((
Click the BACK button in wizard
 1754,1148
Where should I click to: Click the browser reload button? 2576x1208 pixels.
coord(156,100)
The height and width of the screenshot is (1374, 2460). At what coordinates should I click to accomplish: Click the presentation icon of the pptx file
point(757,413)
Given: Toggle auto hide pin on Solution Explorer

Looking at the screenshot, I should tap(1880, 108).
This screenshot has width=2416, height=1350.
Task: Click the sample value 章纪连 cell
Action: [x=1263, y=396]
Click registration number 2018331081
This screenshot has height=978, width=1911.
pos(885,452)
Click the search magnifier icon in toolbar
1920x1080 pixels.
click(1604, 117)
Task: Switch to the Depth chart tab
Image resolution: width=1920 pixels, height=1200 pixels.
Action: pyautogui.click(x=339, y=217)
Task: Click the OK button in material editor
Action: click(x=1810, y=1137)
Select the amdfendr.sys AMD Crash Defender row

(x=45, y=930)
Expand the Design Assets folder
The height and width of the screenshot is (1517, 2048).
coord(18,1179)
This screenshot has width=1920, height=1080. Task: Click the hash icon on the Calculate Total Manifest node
))
● Assignment:
Reproduce each line, exactly as it appears, from the one that contains "Image resolution: width=1920" through the last line of the records. Add no other lines.

● Your solution:
Image resolution: width=1920 pixels, height=1200 pixels.
Action: pyautogui.click(x=339, y=217)
Task: Click the OK button in material editor
Action: click(x=1810, y=1137)
Select the amdfendr.sys AMD Crash Defender row

(x=45, y=930)
Expand the Design Assets folder
The height and width of the screenshot is (1517, 2048).
coord(18,1179)
This screenshot has width=1920, height=1080. Task: Click the hash icon on the Calculate Total Manifest node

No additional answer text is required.